- **Objective**: Substitute "left panel" for "left list" in the data from its beginning through the line containing "1280x773 pixels. click(x=27, y=133)", both ends included, and reproduce those lines with no other change.

- **Items listed in a dataset**:
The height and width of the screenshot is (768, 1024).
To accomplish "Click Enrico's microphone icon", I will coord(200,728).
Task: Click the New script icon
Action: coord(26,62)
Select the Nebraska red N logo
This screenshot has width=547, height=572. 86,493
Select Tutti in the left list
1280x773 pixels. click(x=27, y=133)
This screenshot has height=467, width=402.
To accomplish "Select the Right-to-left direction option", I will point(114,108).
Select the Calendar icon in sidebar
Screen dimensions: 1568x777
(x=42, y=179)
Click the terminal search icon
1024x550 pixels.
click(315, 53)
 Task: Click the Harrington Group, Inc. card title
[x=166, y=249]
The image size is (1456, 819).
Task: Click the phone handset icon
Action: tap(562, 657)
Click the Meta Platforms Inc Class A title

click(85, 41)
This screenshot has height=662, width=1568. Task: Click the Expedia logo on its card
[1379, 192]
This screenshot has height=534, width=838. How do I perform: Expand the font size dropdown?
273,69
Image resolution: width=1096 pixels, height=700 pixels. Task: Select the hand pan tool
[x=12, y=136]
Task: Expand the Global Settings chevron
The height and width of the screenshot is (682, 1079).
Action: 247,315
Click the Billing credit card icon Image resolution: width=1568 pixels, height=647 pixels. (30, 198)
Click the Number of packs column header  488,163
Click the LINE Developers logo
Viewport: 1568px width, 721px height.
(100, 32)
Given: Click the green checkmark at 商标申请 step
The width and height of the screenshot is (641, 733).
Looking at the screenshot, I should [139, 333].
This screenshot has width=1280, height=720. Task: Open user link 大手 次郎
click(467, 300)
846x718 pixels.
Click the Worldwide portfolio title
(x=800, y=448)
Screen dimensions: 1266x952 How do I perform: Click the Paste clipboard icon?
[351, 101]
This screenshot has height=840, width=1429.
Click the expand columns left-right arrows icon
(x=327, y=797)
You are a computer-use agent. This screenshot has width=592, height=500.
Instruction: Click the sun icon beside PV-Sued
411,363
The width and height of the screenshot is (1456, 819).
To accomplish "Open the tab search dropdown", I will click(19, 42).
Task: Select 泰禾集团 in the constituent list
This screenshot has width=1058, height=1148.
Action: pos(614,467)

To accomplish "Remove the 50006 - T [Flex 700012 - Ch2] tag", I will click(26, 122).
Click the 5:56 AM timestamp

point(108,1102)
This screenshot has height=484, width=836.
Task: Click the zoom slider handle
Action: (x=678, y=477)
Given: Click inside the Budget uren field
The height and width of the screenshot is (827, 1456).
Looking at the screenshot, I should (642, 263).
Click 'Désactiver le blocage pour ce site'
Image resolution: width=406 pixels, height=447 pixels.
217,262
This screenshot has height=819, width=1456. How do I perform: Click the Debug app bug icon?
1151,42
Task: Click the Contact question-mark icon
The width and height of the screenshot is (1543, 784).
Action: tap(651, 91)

- **Finished task**:
The height and width of the screenshot is (768, 1024).
To accomplish "Click Enrico's microphone icon", I will coord(200,728).
Task: Click the New script icon
Action: coord(26,62)
Select the Nebraska red N logo
This screenshot has width=547, height=572. 86,493
Select Tutti in the left panel
1280x773 pixels. click(x=27, y=133)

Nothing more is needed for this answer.